2022 is bringing to light the need for a change. Leaders need to take a more calculated and organic path – one of responsible growth.

 

Responsible growth: a journey

Despite an explosion of industry advice on the right way to grow a business, it’s a unique process for each business in its particular industry, with multiple external forces at play. There is no single right path, no exact methodology, but there are patterns.

 

For example, a start-up needs design partners to come up with an MVP, then it needs its first paying customers to show value, then it builds a go-to-market model that’s repeatable. First you scale the product, then you build infrastructure and scale the organisation.

 

Most importantly, successful leaders must understand that a company has a “lifecycle.” It must evolve into maturity – developmentally, physically, and socially (much like a human).
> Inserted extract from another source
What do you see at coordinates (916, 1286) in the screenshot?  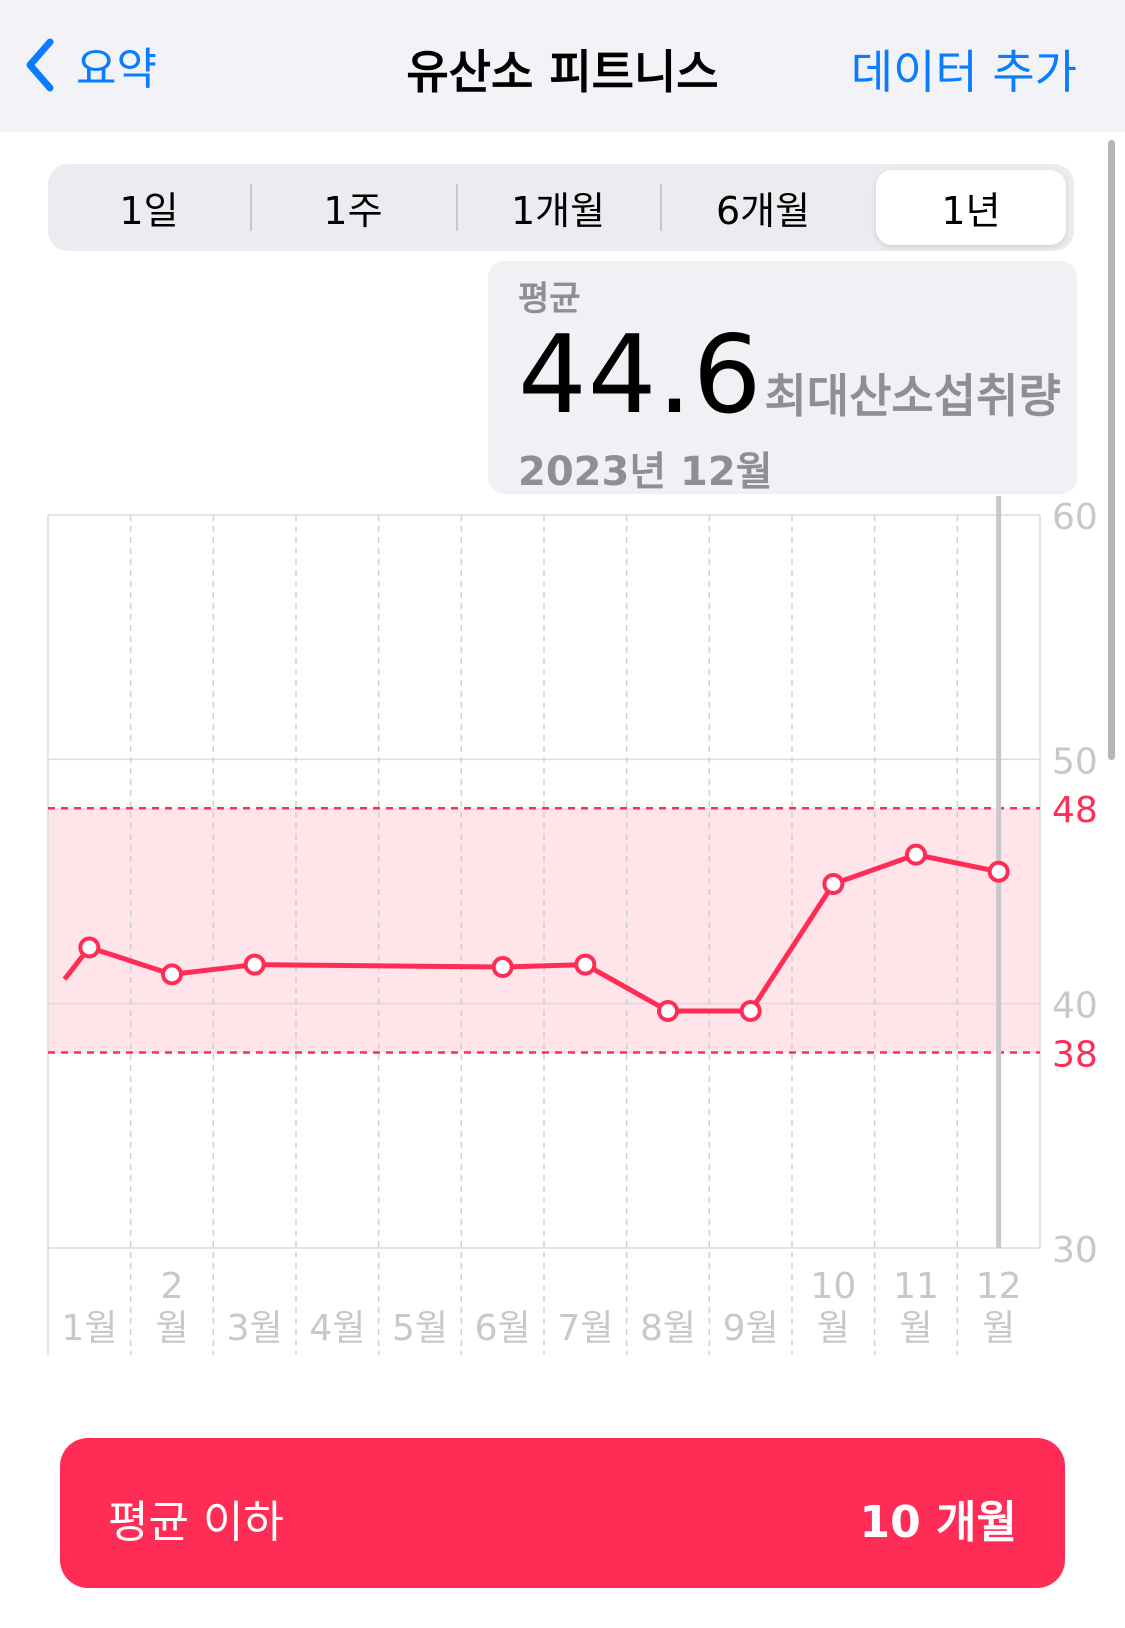 I see `x-tick-label: 11` at bounding box center [916, 1286].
It will reach each critical stage and milestone through a healthy growth pattern; running before you can walk is not a good option.

 

One key piece of responsible growth is responsible hiring. It is critical to scale with the right people and to pace hiring according to the needs of the business as the company evolves through the stages of its lifecycle.

 

Scaling with the right people

Depending on the company’s stage, the business will require employees with different traits, personalities and backgrounds. Starting out, generalists will bring great value to the business, with a broad skillset to straddle different roles and responsibilities. As the company matures, specialisation becomes more important.

 

For instance, the first stage in building a sales organisation is typically experimental in nature with testing, learning, and evolving. Once you start scaling, those same experiential associates may not be the ones best suited to build playbooks and processes. At this point, you’ll be required to revisit the team dynamic and bring in new sales people with different skills.  

 

It’s all about balance and finding the right people at the right time for where you are as a company. Sometimes early-stage companies with a lot of cash in the bank hire an expensive senior executive because he or she offers an impressive CV.

 

But even if that senior executive was successful at a large-scale organisation, it does not mean he or she has the skills to deliver what a startup needs at an early stage. 

 

Pacing hiring to meet the needs of the business

It’s also vital to pace hiring, ideally in line with the ability to build relationships and absorb the culture that comes with the new team. Hiring too fast can negatively impact a brand’s identity.

 

Having too many people at the wrong stage also has implications as employees can be underutilised. Balanced hiring across the core pillars - engineering, go-to-market, customer support, and general and administrative - avoids wasting talent resources.

 

For instance, if a company decides to invest heavily in its demand-gen marketing team, but there’s not enough sales representatives to process the opportunities when they’re live, the leads are wasted. Alternatively, hiring a large sales team can support closing deals at scale, but if the product isn’t mature enough, there’s nothing to sell.

 

Over-hiring too early or securing the wrong skills at the wrong stage can have negative impacts, including layoffs and downsizing. Responsible and balanced hiring from the get-go keeps everyone on a continuous journey.

 

Balancing risk and performance

It all comes down to the company delivering value with a proven, scalable product that solves a problem that customers recognise - otherwise the company’s valuation is meaningless. Investing hastily in a technology challenge cannot substitute for time spent understanding the market, improving a product, and working with customers. Market adoption trends cannot be forced.

 

Founders and leaders must move with foresight and planning through the key growth stages and avoid the pitfalls of hypergrowth where it isn’t needed. Steady responsible growth that balances calculated risks and aligns business spend and performance are the keys to building stakeholder confidence and success.